A VOCATION TO BE FAITHFUL

Author: Fr. Mike Byron
December 23, 2018

Since it’s still Advent and not yet Christmas I think I can get away with sharing a story that is depressing and heartbreaking and sad. So here is goes…

A few months ago I was one of a few of the Pax Christi people who participated in a retreat experience at St. John’s University, reflecting on the topic of vocation/religious “calling.” One of the presenters there was sharing the results of some field studies she’d done about this, including some focus group conversations that asked people to share stories about legacy—both those people who had affected them and those whom they had affected, generation–to-generation.

And she shared that the saddest story she had run across in that process was that of a recently retired school teacher, who was gathered around a table of other teachers. They were all speaking of how precious a gift it is to know that you have made an important impact on a student’s life, and you know this because they tell you so, or perhaps among the youngest children they offer you gifts of gratitude. (I was a full-time teacher for almost 20 years, so I know this to be true.) This particular retired teacher reported that in more than three decades in a classroom with kids, nobody had ever offered her an expression of gratitude or acknowledgement of the labor and love she had put out there for her students, and so she quite understandably was wondering whether she had misunderstood her life’s vocation.

And I suppose that could be true. Never being thanked for your work would be a pretty strong and terrible thing to have to come to terms with, especially after a long time. But that story got me to wondering about what makes for a good and successful life. Is it about what happens to me? Or is it about what happens to other people because of me, and with the help of God’s grace.

I can think immediately of several people for example whose life work and witness have inspired me greatly, but who would—I’m sure—never identify themselves as having a God-given vocation to affect my life at all. Some of them wouldn’t remember my name. I’d describe these people as possessed of a divine vocation, some without even knowing it. I’m a different and better person/minister for having known them, and watched them, and trying to imitate them. Several of them don’t know that, and never will.

I think of all this in the light of today’s gospel of Luke, the story of the Visitation of Mary with Elizabeth, and of John the Baptist—both of them not yet born. How would we describe the vocation of Elizabeth? And how would she describe it? In one respect it could been seen as a life whose main purpose was to wait around—for decades, incapable of bearing children until she was an old lady. Was hers a “successful life?” A lot depends upon what that word means, and what counts as a true vocation…a true and lasting commitment to what God intends.

It can’t have been very pleasant or convenient or gratifying to be pregnant as a senior citizen, or for Elizabeth to have had her most active years marked by infertility. It’s easy to imagine that she may have often wondered why she was here.

But was the success of her life marked by what happened to her, or by what happened to the world because of her, through the grace of God? Through her progeny?
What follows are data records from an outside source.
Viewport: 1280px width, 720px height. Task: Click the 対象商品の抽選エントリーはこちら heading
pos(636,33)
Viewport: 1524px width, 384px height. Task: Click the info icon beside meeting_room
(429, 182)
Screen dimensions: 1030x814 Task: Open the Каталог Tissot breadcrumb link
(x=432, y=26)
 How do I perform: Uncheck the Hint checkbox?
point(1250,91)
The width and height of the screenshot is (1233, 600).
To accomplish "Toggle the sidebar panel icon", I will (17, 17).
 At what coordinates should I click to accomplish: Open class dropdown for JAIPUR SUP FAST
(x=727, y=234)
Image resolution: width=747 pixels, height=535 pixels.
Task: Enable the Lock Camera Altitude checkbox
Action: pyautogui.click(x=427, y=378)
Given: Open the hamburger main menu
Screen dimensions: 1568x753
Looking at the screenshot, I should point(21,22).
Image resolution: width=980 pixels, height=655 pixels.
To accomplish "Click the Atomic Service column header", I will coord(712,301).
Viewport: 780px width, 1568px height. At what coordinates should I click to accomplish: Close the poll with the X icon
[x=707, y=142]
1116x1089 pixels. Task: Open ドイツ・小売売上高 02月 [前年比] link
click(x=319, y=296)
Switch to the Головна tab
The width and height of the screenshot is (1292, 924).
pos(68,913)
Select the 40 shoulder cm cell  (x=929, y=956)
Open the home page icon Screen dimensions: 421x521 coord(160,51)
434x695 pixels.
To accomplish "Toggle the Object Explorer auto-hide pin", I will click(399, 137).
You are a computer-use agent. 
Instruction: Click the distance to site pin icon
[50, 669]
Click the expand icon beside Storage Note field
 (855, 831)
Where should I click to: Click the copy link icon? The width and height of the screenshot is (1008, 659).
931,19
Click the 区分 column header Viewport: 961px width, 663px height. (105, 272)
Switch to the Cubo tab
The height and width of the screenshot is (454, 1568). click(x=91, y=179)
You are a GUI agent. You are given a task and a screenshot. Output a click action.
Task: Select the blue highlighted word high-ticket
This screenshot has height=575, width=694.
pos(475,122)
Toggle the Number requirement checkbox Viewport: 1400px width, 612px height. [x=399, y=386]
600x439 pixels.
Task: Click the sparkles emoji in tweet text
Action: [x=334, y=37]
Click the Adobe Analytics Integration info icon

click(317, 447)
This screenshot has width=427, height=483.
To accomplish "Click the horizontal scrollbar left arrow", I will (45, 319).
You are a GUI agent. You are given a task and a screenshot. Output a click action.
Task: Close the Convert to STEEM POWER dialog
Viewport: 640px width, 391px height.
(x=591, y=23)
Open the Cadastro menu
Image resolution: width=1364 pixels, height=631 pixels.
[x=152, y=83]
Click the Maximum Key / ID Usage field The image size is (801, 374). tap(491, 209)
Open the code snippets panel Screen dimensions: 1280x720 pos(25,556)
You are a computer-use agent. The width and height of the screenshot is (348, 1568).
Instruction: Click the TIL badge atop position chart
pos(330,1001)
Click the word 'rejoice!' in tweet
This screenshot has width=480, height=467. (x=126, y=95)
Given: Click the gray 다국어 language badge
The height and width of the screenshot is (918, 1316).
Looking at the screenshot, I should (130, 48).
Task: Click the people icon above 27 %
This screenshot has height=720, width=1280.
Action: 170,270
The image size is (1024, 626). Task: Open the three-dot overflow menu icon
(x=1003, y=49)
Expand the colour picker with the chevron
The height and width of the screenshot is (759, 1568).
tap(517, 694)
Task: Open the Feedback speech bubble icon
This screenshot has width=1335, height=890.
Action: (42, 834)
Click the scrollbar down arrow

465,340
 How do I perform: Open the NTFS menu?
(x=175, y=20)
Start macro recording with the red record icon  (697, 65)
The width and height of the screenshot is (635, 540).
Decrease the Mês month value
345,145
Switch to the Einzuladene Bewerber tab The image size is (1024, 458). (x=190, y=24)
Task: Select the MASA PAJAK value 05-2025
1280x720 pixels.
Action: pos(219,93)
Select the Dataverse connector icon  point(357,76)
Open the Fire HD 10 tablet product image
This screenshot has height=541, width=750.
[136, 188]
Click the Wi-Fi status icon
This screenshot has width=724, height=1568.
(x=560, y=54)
And the same could be said of everyone else in this story. What about Mary? A young virgin who was suddenly a single mother, whose fate was to watch her young adult son be executed as a seemingly failed religious prophet. I wonder if she was ever tempted to ask what was her “vocation,” in the end.

Or John the Baptist, the bold young man whose reward for announcing the arrival of the Messiah was to be gruesomely killed, apparently defeated by the power of evil and greed. Did he ever ask God what in the world was his purpose on earth? He must have.

Or what about Jesus himself, who died at the hands of the government without having made any evident difference in the trajectory of human history. Might he have had a few misgivings about how well he had discerned his own life’s vocation?

It’s the same question that the Advent Sacred Scripture holds out to all of us, and perhaps the most basic question that can ever be asked: i.e. why are we here? What is the purpose of our lives? What is our “vocation”? What is God up to with us? Where is all this going?

Todays Sacred Scripture offer four different biographies of people who may very well have all had a similar response of, “I’m not entirely sure.” Elizabeth, Mary, John, Jesus. What they all teach us is that our reason for being chosen and called by God may not ever be apparent to us while we live—though for some blessed few it is obvious. Because the question in the end is not what happens to us, what happens to the world, to our families, to our parish, to our friends and loved ones, because of us, with the help of God’s grace.

The stories of Advent are stories of a whole lot of holy people who were never entirely sure where the big script was headed, but who never doubted the author. May this be our legacy too, our vocation.